START SUPPLIED ENTRIES

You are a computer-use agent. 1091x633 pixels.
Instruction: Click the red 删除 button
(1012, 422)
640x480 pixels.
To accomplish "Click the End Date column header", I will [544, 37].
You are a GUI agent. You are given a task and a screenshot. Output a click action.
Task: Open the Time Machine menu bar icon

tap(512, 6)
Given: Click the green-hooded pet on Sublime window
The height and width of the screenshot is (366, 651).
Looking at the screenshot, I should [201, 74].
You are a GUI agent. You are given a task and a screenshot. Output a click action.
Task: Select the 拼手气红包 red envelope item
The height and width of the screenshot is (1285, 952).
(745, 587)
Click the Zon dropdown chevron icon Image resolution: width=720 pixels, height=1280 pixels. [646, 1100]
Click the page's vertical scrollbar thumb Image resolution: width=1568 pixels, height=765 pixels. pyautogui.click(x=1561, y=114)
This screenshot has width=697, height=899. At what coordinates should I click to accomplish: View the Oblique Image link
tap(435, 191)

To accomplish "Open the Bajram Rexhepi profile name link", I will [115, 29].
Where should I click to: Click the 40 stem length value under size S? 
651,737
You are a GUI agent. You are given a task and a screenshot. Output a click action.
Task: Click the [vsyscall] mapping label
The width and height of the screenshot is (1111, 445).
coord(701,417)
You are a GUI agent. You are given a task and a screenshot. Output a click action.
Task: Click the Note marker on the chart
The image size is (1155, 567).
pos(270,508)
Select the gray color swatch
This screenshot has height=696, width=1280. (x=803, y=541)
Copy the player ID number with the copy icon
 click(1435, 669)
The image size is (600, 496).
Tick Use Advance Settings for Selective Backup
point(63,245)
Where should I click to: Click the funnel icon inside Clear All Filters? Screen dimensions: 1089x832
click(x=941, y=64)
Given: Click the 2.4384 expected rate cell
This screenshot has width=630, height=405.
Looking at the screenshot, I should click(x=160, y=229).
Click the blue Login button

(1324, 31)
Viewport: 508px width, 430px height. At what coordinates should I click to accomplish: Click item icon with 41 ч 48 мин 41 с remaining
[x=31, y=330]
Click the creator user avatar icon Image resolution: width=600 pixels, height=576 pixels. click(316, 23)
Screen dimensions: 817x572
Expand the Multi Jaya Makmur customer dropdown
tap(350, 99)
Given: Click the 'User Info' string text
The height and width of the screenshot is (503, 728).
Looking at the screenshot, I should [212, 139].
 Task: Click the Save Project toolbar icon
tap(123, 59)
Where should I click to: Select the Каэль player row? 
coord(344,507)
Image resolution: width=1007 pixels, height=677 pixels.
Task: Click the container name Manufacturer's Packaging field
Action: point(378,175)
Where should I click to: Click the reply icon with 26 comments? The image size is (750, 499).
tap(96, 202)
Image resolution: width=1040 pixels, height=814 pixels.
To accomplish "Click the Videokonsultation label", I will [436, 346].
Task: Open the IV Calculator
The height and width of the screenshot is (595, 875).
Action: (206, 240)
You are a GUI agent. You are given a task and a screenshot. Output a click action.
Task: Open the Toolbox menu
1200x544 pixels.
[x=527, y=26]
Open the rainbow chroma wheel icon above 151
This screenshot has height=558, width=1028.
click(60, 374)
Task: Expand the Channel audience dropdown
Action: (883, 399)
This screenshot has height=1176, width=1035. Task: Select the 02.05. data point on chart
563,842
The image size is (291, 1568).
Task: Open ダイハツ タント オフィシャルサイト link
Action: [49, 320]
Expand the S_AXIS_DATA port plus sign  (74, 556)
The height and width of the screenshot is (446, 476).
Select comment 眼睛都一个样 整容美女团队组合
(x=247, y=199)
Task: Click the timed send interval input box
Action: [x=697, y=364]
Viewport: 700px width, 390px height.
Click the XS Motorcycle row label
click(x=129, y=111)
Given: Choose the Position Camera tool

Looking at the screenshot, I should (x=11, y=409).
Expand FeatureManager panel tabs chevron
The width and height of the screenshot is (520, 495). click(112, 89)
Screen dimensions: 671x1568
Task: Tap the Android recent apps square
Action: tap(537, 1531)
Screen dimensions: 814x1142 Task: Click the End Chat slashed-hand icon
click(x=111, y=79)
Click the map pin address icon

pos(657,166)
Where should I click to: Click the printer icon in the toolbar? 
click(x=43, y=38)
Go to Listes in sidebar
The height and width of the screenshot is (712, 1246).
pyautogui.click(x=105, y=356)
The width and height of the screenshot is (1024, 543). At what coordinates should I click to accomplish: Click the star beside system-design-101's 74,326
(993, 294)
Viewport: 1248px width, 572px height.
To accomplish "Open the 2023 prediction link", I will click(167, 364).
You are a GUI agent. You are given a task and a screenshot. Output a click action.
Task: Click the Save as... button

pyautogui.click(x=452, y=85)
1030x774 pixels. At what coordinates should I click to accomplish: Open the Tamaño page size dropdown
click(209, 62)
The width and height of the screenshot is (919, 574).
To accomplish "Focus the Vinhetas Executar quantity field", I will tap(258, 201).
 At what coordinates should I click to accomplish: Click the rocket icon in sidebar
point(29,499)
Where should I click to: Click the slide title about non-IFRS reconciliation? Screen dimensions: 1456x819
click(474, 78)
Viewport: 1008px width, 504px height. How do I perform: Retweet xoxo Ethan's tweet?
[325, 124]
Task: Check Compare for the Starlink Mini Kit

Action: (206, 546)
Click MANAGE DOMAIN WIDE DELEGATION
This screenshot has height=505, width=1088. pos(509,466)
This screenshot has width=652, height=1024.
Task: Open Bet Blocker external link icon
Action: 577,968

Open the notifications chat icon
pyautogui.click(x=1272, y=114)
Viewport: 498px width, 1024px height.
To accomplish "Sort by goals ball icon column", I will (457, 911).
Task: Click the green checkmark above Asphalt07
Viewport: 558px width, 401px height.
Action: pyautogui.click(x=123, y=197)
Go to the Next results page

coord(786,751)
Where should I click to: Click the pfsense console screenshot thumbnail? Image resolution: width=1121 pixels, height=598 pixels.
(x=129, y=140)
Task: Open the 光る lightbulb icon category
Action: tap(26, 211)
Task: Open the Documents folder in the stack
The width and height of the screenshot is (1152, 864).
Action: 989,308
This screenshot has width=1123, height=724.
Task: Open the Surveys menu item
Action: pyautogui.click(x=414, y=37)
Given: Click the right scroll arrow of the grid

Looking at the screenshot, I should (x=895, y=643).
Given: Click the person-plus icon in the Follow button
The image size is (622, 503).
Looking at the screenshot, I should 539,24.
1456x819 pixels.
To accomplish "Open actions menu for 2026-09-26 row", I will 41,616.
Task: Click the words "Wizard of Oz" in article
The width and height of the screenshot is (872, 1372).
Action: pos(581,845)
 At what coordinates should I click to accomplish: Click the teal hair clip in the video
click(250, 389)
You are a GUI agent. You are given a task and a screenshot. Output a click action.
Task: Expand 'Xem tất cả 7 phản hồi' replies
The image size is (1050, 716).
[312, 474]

END SUPPLIED ENTRIES

» **WORK ITEM**:
Return, from the data, each line where the string "column" occurs.

» **TASK RESULT**:
To accomplish "Click the End Date column header", I will [544, 37].
To accomplish "Sort by goals ball icon column", I will (457, 911).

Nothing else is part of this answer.